投与しない群と投与した群で有意に術後創部感染症が減少した(Cochrane Database Syst Rev 2005; 3: CD001439.)
術後抗菌薬投与は重症度に影響を受ける。ルーチンの術後抗菌薬投与はSimple inflamedの場合は推奨されない(Scand J Surg 2014; 103: 14–20.)。
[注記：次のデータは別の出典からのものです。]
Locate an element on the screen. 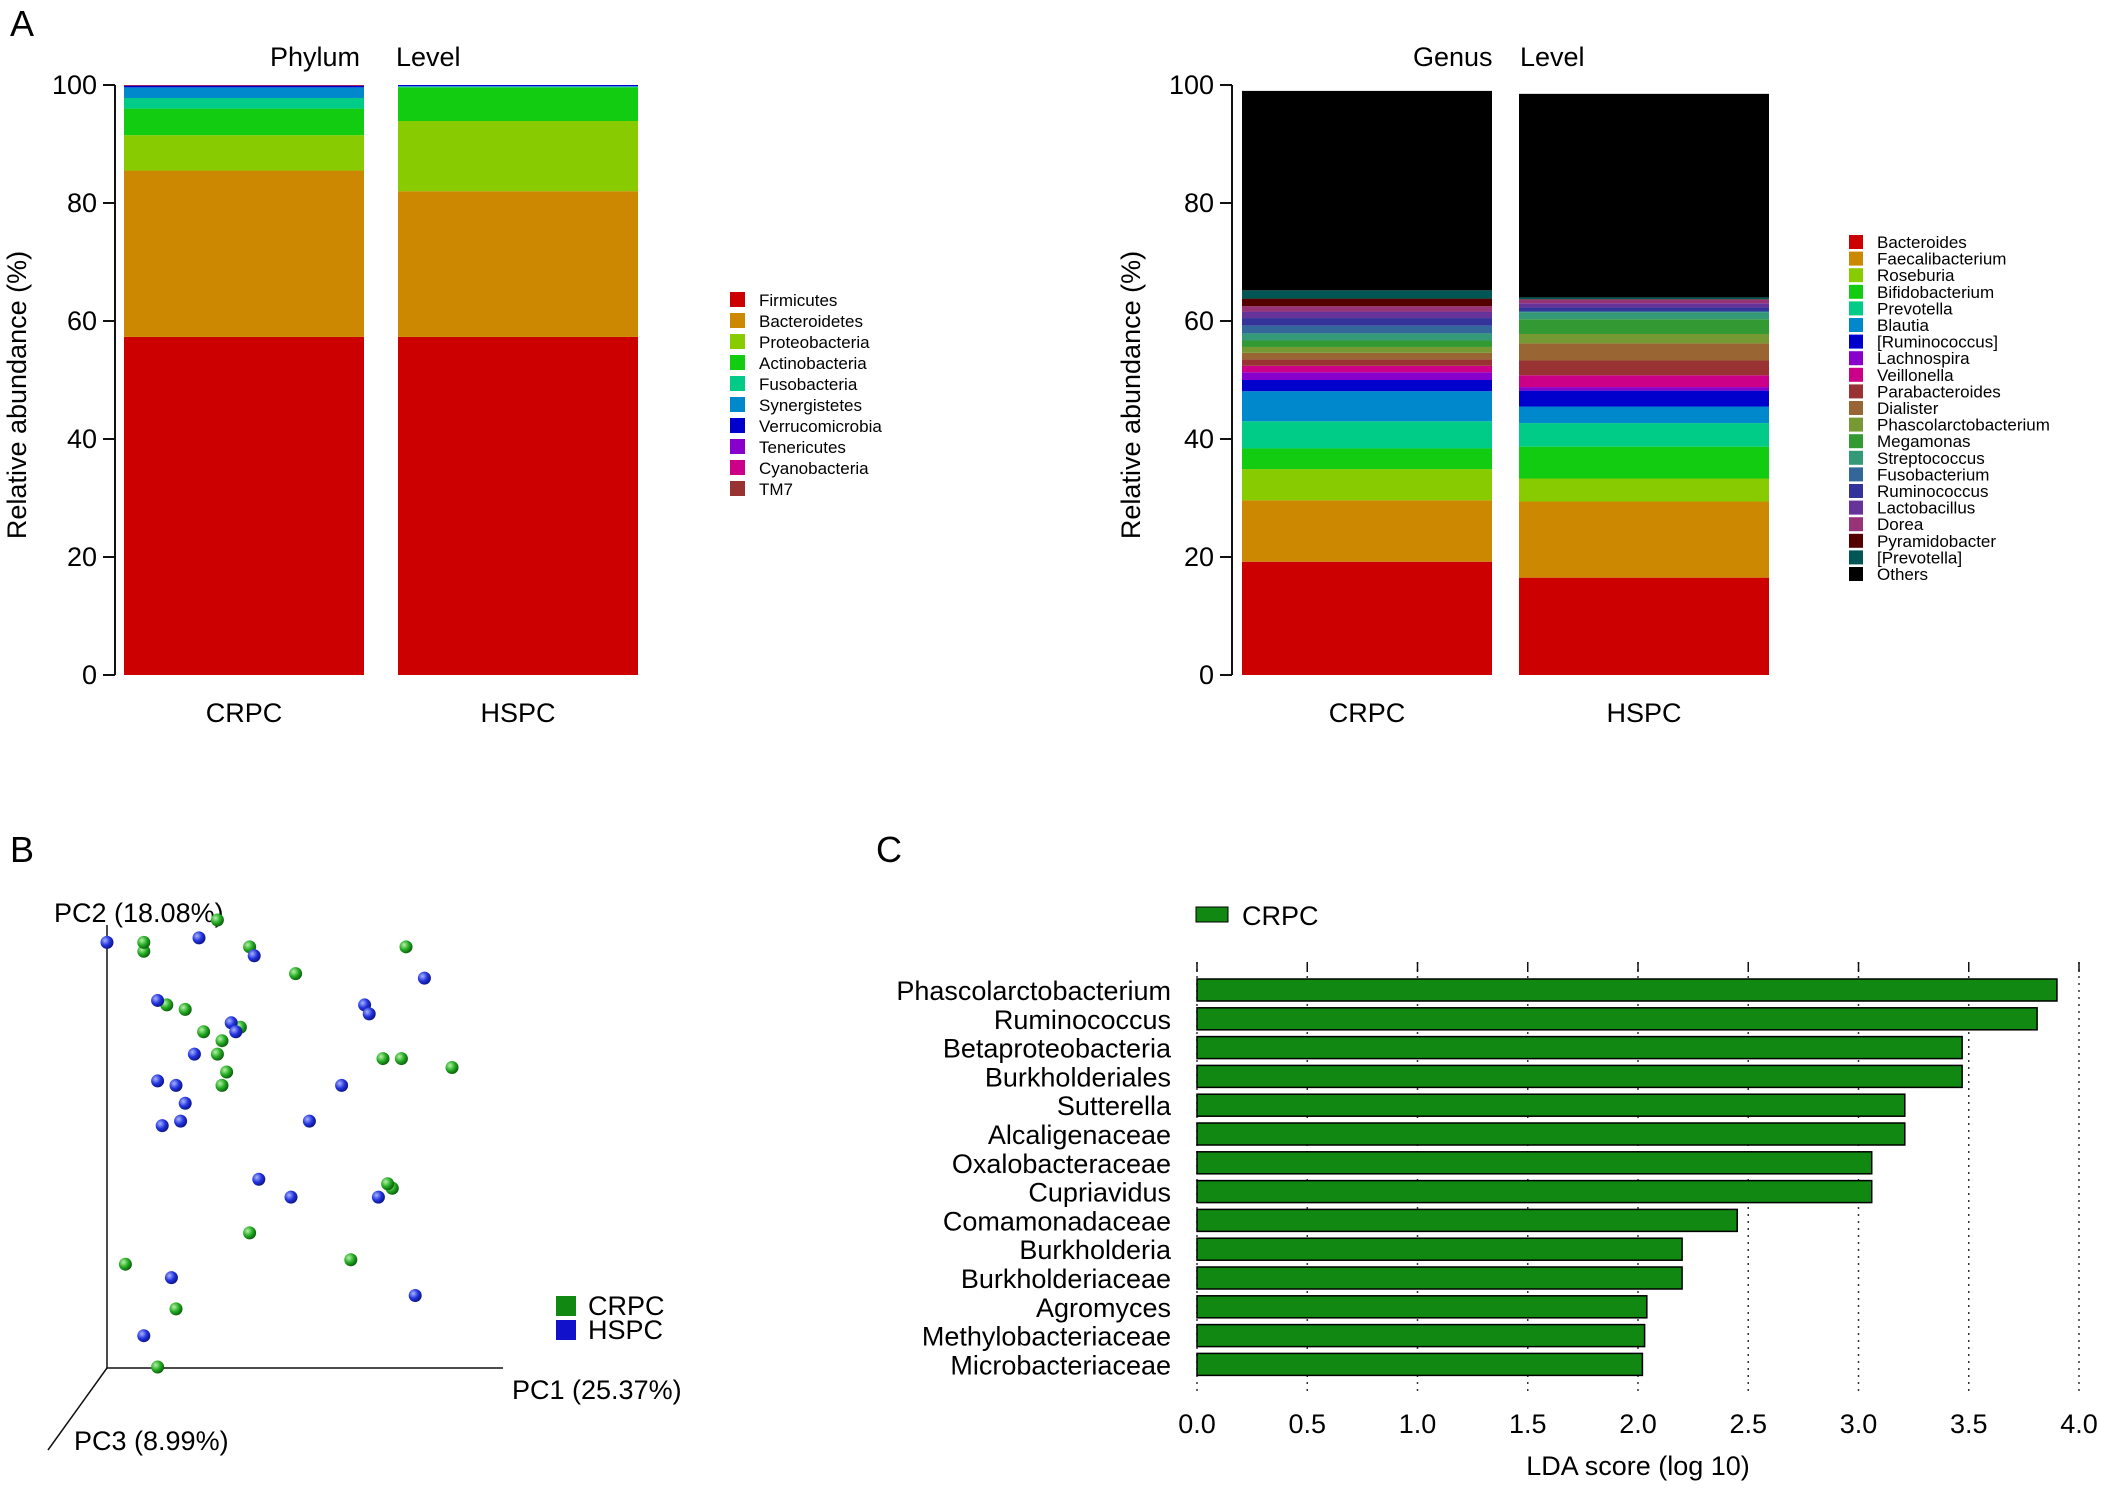 This screenshot has height=1488, width=2101. phylum-bar-hspc-verrucomicrobia is located at coordinates (518, 86).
Complexや穿孔性の虫垂炎患者は3-5日の抗菌薬投与が推奨。さらに観察研究でも3日の抗菌薬投与は5日の抗菌薬投与と同じくらい有効という報告もある(Br J Surg 2014;101: 715–19.)。小児集団で証明されているのと同じ様に、ベッドサイドのパラメーター(BTm<38度が24時間持続、2度連続した食事をして痛みがない、独歩が可能、経口鎮痛薬でコントロール可能)の解消に基づいた、より短い抗菌薬投与期間は、有効(Eur J Pediatr Surg2014; 24: 341–49.)。ただ術後膿瘍に関する情報提供は患者は受けるべきだが。
「Outcomeについて」
・病理学的評価と悪性腫瘍のリスク
全ての虫垂炎の標本は病理学的に評価されるべきかについては(医療コストの問題から)議論されているが、それでもなおBest practiceとして推奨されている。主に患者の1%の悪性腫瘍を確認するために。大抵は虫垂のneuroendocrine tumorか、腺癌かmucinous carcinomaである(Int J Colorectal Dis 2014; 29: 1009–12.)。病理で炎症がはっきりしないこともあるが、その時は痛みの原因を探す必要が出てくる。
・死亡率
重症のケースであったとしても死亡率はかなり低く(0.09-0.24(Surg Endosc 2014; 146: 1057./Ann Surg 2008; 248: 800–06.)の間)いため、ケアのプロセスで変わる余地があまりない。Low-middle incomeの国では1-4%と報告されており、世界の中での国のケアの位置を示すのに有効かも(Niger J Med 2012; 21: 223–26.・West Afr J Med 2006;25: 138–43.)
・穿孔率
低い選好率は外科的介入の良さの指標だったが、都市圏の患者と比べ、田舎の患者は先進国でも発展途上国でも長く症状を持つ期間がある、穿孔率と共に。これは穿孔に関して民族の影響がある可能性がある(S Afr Med J 2013;103: 742–45.)。
・Normal appendectomy rate
早期にCTや診断的ラパロを行える国では、通常の虫垂切除率は過去10年で減ってきている。米国で6%、スイスで6.1%、UKで20.6%、インド・アフリカ、北アフリカ、中東では27.3%。
・短期間の罹患率:合併症
術後合併症は、病状の重さや特異的なComplication、診断の検査や土地柄によって異なる。全体的な合併症は8.2-31.4%で創部感染は3.3-10.3%。骨盤内膿瘍は最大で9.4%との報告もある(Br J Surg2013; 100: 1240–52./Cochrane Database Syst Rev2010; 10: CD001546.)。
・長期間の罹患率:合併症
虫垂炎の疑いで手術したが、結果的に虫垂炎で無かった場合のOpeが、穿孔性虫垂炎のOpeよりも30日・5年死亡率が高いと報告されている(World J Surg 2013;37: 974–81.)そのため、術前の診断をしっかりつけた上でのOpeがより重要とされる。